I have cut ties with all social media, I have never been a great user of it, but now I have left X and Reddit. It was not edifying, and it took too much time from me.

I think that all of us must stop for a moment and look at our lives. Not everyone can or should host everything at home, but that does not mean that we should go on selling ourselves to all these companies.

You see all of these videos on YouTube, many of them are not fearmongering people, they lift up true dangers to all of us. AI is great, but I would never have it on my phone. When Apple Intelligence was released I sold my iPhone 16 and bought an iPhone 15 Plus because it could not have Apple Intelligence. Now I am alternating between said phone and a Pixel8 with GrapeheneOS. I can even use my Fenix 6X Solar now with Gadgetbridge instead of putting everything in Garmin's cloud.

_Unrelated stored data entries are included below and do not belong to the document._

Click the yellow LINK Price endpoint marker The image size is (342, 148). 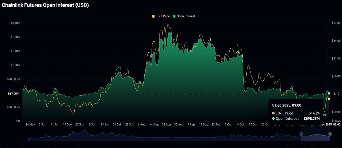pos(329,99)
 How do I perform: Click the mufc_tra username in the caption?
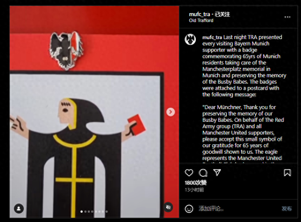[x=212, y=37]
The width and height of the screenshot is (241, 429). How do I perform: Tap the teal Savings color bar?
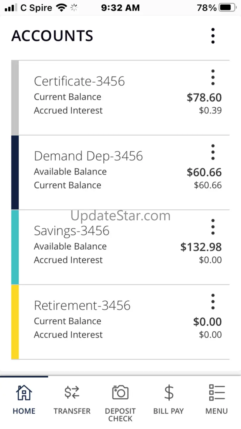pyautogui.click(x=15, y=247)
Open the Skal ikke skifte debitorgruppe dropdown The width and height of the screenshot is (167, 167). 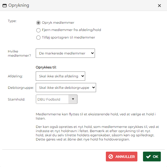coord(66,87)
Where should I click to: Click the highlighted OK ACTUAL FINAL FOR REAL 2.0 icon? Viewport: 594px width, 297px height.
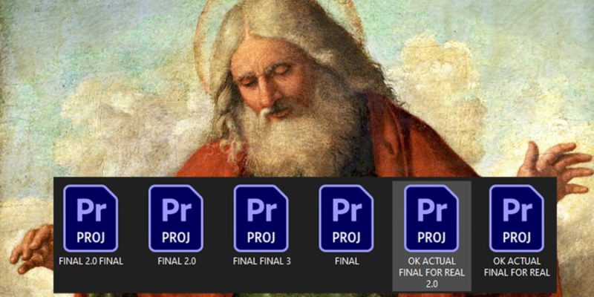tap(431, 218)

And the thing is that some of these things written about above will increase my inconvenience, but they will greatly increase my privacy and security. What is most worth to you? There are dangers everywhere, and we need to see it and be very discerning about it. We have great softwares that are free or where you are not the product.

You have countless Linux distributions (and FreeBSD, OpenBSD, NetBSD, and illumos, and these operating systems will gladly give life to the computer that Microsoft 11 killed), LibreOffice, Zotero, Chromium, Firefox, Zettlr, Navidrome, Music Assistant, WireGuard, OpenVPN, Thunderbird, Bitwarden, Ente, Calibre, GrapheneOS, Pi-hole, AdGuard Home, Joplin, Miniflux, Literal Word, F-Droid, Brave and so on. It only needs a little research to find all of this.